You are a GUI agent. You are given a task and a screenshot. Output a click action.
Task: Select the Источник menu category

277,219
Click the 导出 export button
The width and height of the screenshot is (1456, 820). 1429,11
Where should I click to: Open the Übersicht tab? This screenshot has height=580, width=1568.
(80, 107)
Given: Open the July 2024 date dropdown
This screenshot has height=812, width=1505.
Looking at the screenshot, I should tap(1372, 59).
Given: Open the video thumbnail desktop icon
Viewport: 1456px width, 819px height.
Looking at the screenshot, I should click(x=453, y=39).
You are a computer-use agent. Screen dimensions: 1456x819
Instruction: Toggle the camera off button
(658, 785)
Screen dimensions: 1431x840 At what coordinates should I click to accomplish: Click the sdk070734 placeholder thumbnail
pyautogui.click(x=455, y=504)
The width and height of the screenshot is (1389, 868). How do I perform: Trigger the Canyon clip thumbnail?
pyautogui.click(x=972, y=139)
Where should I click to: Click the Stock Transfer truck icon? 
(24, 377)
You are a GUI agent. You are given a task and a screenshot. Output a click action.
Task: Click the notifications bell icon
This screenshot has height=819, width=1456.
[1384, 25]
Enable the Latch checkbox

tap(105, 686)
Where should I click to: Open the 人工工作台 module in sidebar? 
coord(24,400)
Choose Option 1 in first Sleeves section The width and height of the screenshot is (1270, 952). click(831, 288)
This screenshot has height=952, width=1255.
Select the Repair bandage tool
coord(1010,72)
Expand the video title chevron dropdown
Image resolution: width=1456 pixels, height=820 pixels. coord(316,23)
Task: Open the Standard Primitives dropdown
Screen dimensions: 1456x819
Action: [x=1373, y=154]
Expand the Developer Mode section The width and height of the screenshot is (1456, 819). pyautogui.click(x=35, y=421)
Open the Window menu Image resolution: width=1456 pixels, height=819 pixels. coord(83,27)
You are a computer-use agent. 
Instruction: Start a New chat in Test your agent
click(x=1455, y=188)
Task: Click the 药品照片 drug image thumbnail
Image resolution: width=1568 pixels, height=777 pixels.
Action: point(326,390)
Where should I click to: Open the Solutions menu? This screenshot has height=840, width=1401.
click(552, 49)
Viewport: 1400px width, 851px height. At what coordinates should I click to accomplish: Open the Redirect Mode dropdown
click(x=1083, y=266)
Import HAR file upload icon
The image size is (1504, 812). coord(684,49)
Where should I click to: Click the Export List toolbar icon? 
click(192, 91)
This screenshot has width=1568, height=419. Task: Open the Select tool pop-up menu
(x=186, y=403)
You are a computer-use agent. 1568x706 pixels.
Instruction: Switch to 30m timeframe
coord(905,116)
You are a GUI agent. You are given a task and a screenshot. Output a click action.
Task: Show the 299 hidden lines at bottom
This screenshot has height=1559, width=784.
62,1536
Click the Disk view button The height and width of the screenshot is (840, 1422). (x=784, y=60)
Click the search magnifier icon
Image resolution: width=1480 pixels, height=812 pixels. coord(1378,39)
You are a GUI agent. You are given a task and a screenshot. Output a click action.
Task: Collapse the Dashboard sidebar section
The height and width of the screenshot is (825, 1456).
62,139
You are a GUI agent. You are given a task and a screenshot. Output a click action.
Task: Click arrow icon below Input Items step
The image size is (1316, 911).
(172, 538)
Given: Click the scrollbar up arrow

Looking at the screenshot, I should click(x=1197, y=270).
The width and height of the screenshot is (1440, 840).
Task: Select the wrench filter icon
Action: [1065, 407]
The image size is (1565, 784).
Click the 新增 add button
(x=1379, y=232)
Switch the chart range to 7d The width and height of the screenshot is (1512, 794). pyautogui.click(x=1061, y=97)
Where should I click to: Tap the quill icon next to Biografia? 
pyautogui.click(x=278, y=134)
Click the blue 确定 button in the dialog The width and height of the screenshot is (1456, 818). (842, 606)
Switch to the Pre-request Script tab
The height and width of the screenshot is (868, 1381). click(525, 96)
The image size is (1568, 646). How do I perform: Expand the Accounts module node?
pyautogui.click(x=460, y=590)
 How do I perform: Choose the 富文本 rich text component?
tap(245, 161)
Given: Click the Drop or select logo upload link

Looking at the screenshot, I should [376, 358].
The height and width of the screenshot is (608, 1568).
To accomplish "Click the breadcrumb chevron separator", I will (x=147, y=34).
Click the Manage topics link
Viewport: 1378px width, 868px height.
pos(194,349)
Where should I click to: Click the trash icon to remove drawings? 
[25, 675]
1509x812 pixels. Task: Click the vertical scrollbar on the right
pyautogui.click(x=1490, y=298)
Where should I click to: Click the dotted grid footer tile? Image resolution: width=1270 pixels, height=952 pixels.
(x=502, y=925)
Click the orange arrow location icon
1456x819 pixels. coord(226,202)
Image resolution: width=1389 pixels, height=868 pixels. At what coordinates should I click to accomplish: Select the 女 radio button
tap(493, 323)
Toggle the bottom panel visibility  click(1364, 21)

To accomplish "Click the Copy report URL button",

+===+

Write out every record, exactly as written.

**Task output**
You are a GUI agent. You are given a task and a screenshot. Output a click action.
Task: Select the Источник menu category

277,219
Click the 导出 export button
The width and height of the screenshot is (1456, 820). 1429,11
Where should I click to: Open the Übersicht tab? This screenshot has height=580, width=1568.
(80, 107)
Given: Open the July 2024 date dropdown
This screenshot has height=812, width=1505.
Looking at the screenshot, I should tap(1372, 59).
Given: Open the video thumbnail desktop icon
Viewport: 1456px width, 819px height.
Looking at the screenshot, I should click(x=453, y=39).
You are a computer-use agent. Screen dimensions: 1456x819
Instruction: Toggle the camera off button
(658, 785)
Screen dimensions: 1431x840 At what coordinates should I click to accomplish: Click the sdk070734 placeholder thumbnail
pyautogui.click(x=455, y=504)
The width and height of the screenshot is (1389, 868). How do I perform: Trigger the Canyon clip thumbnail?
pyautogui.click(x=972, y=139)
Where should I click to: Click the Stock Transfer truck icon? 
(24, 377)
You are a GUI agent. You are given a task and a screenshot. Output a click action.
Task: Click the notifications bell icon
This screenshot has height=819, width=1456.
[1384, 25]
Enable the Latch checkbox

tap(105, 686)
Where should I click to: Open the 人工工作台 module in sidebar? 
coord(24,400)
Choose Option 1 in first Sleeves section The width and height of the screenshot is (1270, 952). click(831, 288)
This screenshot has height=952, width=1255.
Select the Repair bandage tool
coord(1010,72)
Expand the video title chevron dropdown
Image resolution: width=1456 pixels, height=820 pixels. coord(316,23)
Task: Open the Standard Primitives dropdown
Screen dimensions: 1456x819
Action: [x=1373, y=154]
Expand the Developer Mode section The width and height of the screenshot is (1456, 819). pyautogui.click(x=35, y=421)
Open the Window menu Image resolution: width=1456 pixels, height=819 pixels. coord(83,27)
You are a computer-use agent. 
Instruction: Start a New chat in Test your agent
click(x=1455, y=188)
Task: Click the 药品照片 drug image thumbnail
Image resolution: width=1568 pixels, height=777 pixels.
Action: point(326,390)
Where should I click to: Open the Solutions menu? This screenshot has height=840, width=1401.
click(552, 49)
Viewport: 1400px width, 851px height. At what coordinates should I click to accomplish: Open the Redirect Mode dropdown
click(x=1083, y=266)
Import HAR file upload icon
The image size is (1504, 812). coord(684,49)
Where should I click to: Click the Export List toolbar icon? 
click(192, 91)
This screenshot has width=1568, height=419. Task: Open the Select tool pop-up menu
(x=186, y=403)
You are a computer-use agent. 1568x706 pixels.
Instruction: Switch to 30m timeframe
coord(905,116)
You are a GUI agent. You are given a task and a screenshot. Output a click action.
Task: Show the 299 hidden lines at bottom
This screenshot has height=1559, width=784.
62,1536
Click the Disk view button The height and width of the screenshot is (840, 1422). (x=784, y=60)
Click the search magnifier icon
Image resolution: width=1480 pixels, height=812 pixels. coord(1378,39)
You are a GUI agent. You are given a task and a screenshot. Output a click action.
Task: Collapse the Dashboard sidebar section
The height and width of the screenshot is (825, 1456).
62,139
You are a GUI agent. You are given a task and a screenshot. Output a click action.
Task: Click arrow icon below Input Items step
The image size is (1316, 911).
(172, 538)
Given: Click the scrollbar up arrow

Looking at the screenshot, I should click(x=1197, y=270).
The width and height of the screenshot is (1440, 840).
Task: Select the wrench filter icon
Action: [1065, 407]
The image size is (1565, 784).
Click the 新增 add button
(x=1379, y=232)
Switch the chart range to 7d The width and height of the screenshot is (1512, 794). pyautogui.click(x=1061, y=97)
Where should I click to: Tap the quill icon next to Biografia? 
pyautogui.click(x=278, y=134)
Click the blue 确定 button in the dialog The width and height of the screenshot is (1456, 818). (842, 606)
Switch to the Pre-request Script tab
The height and width of the screenshot is (868, 1381). click(525, 96)
The image size is (1568, 646). How do I perform: Expand the Accounts module node?
pyautogui.click(x=460, y=590)
 How do I perform: Choose the 富文本 rich text component?
tap(245, 161)
Given: Click the Drop or select logo upload link

Looking at the screenshot, I should [376, 358].
The height and width of the screenshot is (608, 1568).
To accomplish "Click the breadcrumb chevron separator", I will (x=147, y=34).
Click the Manage topics link
Viewport: 1378px width, 868px height.
pos(194,349)
Where should I click to: Click the trash icon to remove drawings? 
[25, 675]
1509x812 pixels. Task: Click the vertical scrollbar on the right
pyautogui.click(x=1490, y=298)
Where should I click to: Click the dotted grid footer tile? Image resolution: width=1270 pixels, height=952 pixels.
(x=502, y=925)
Click the orange arrow location icon
1456x819 pixels. coord(226,202)
Image resolution: width=1389 pixels, height=868 pixels. At what coordinates should I click to accomplish: Select the 女 radio button
tap(493, 323)
Toggle the bottom panel visibility  click(1364, 21)

To accomplish "Click the Copy report URL button",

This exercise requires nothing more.